Each of the following records is to be output exactly.
################
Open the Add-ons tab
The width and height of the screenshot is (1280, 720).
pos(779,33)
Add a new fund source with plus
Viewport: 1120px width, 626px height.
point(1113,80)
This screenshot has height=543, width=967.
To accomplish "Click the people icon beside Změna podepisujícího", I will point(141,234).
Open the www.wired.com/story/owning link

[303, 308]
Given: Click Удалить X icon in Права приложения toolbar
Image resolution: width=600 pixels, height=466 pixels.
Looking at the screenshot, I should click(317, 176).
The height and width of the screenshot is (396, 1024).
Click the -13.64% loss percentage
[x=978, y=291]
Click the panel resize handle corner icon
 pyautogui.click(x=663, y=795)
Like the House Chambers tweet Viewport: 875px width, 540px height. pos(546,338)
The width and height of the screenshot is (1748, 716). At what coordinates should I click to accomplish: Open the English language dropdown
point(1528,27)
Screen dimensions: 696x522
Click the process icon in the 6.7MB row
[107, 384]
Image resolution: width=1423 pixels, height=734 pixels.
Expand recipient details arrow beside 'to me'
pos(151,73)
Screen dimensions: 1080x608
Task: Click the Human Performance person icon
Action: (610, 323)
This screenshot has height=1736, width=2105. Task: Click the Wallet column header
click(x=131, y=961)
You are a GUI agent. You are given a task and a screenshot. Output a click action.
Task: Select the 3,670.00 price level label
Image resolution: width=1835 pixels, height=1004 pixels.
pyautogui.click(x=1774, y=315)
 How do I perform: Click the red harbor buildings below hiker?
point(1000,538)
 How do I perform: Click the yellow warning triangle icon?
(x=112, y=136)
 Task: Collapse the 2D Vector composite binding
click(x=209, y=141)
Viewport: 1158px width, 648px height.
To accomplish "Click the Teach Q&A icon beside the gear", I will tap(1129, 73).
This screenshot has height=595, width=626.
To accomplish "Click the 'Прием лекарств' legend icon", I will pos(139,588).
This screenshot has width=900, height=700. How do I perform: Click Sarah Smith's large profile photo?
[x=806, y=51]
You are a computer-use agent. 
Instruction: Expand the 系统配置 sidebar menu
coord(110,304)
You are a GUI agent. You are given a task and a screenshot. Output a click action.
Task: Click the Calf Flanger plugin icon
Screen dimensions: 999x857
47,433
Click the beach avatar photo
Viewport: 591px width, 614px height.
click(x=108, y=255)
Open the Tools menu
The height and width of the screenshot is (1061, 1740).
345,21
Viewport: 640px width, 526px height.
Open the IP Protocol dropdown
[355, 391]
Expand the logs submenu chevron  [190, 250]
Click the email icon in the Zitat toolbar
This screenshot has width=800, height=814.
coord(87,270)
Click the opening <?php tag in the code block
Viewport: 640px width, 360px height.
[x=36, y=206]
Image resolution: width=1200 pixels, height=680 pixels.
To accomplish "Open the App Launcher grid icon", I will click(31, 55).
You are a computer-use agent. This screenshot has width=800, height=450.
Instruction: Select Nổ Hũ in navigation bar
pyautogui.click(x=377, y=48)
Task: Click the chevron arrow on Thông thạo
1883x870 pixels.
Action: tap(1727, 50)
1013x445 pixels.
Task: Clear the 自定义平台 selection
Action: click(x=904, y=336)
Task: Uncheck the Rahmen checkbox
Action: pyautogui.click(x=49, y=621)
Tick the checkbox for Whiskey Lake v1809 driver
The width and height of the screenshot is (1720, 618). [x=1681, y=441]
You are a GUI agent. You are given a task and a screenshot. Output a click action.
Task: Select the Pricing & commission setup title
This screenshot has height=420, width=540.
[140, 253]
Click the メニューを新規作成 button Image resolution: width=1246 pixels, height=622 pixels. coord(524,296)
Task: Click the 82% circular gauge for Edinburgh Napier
################
• Answer space
Open the Add-ons tab
The width and height of the screenshot is (1280, 720).
pos(779,33)
Add a new fund source with plus
Viewport: 1120px width, 626px height.
point(1113,80)
This screenshot has height=543, width=967.
To accomplish "Click the people icon beside Změna podepisujícího", I will point(141,234).
Open the www.wired.com/story/owning link

[303, 308]
Given: Click Удалить X icon in Права приложения toolbar
Image resolution: width=600 pixels, height=466 pixels.
Looking at the screenshot, I should click(317, 176).
The height and width of the screenshot is (396, 1024).
Click the -13.64% loss percentage
[x=978, y=291]
Click the panel resize handle corner icon
 pyautogui.click(x=663, y=795)
Like the House Chambers tweet Viewport: 875px width, 540px height. pos(546,338)
The width and height of the screenshot is (1748, 716). At what coordinates should I click to accomplish: Open the English language dropdown
point(1528,27)
Screen dimensions: 696x522
Click the process icon in the 6.7MB row
[107, 384]
Image resolution: width=1423 pixels, height=734 pixels.
Expand recipient details arrow beside 'to me'
pos(151,73)
Screen dimensions: 1080x608
Task: Click the Human Performance person icon
Action: (610, 323)
This screenshot has height=1736, width=2105. Task: Click the Wallet column header
click(x=131, y=961)
You are a GUI agent. You are given a task and a screenshot. Output a click action.
Task: Select the 3,670.00 price level label
Image resolution: width=1835 pixels, height=1004 pixels.
pyautogui.click(x=1774, y=315)
 How do I perform: Click the red harbor buildings below hiker?
point(1000,538)
 How do I perform: Click the yellow warning triangle icon?
(x=112, y=136)
 Task: Collapse the 2D Vector composite binding
click(x=209, y=141)
Viewport: 1158px width, 648px height.
To accomplish "Click the Teach Q&A icon beside the gear", I will tap(1129, 73).
This screenshot has height=595, width=626.
To accomplish "Click the 'Прием лекарств' legend icon", I will pos(139,588).
This screenshot has width=900, height=700. How do I perform: Click Sarah Smith's large profile photo?
[x=806, y=51]
You are a computer-use agent. 
Instruction: Expand the 系统配置 sidebar menu
coord(110,304)
You are a GUI agent. You are given a task and a screenshot. Output a click action.
Task: Click the Calf Flanger plugin icon
Screen dimensions: 999x857
47,433
Click the beach avatar photo
Viewport: 591px width, 614px height.
click(x=108, y=255)
Open the Tools menu
The height and width of the screenshot is (1061, 1740).
345,21
Viewport: 640px width, 526px height.
Open the IP Protocol dropdown
[355, 391]
Expand the logs submenu chevron  [190, 250]
Click the email icon in the Zitat toolbar
This screenshot has width=800, height=814.
coord(87,270)
Click the opening <?php tag in the code block
Viewport: 640px width, 360px height.
[x=36, y=206]
Image resolution: width=1200 pixels, height=680 pixels.
To accomplish "Open the App Launcher grid icon", I will click(31, 55).
You are a computer-use agent. This screenshot has width=800, height=450.
Instruction: Select Nổ Hũ in navigation bar
pyautogui.click(x=377, y=48)
Task: Click the chevron arrow on Thông thạo
1883x870 pixels.
Action: tap(1727, 50)
1013x445 pixels.
Task: Clear the 自定义平台 selection
Action: click(x=904, y=336)
Task: Uncheck the Rahmen checkbox
Action: pyautogui.click(x=49, y=621)
Tick the checkbox for Whiskey Lake v1809 driver
The width and height of the screenshot is (1720, 618). [x=1681, y=441]
You are a GUI agent. You are given a task and a screenshot. Output a click action.
Task: Select the Pricing & commission setup title
This screenshot has height=420, width=540.
[140, 253]
Click the メニューを新規作成 button Image resolution: width=1246 pixels, height=622 pixels. coord(524,296)
Task: Click the 82% circular gauge for Edinburgh Napier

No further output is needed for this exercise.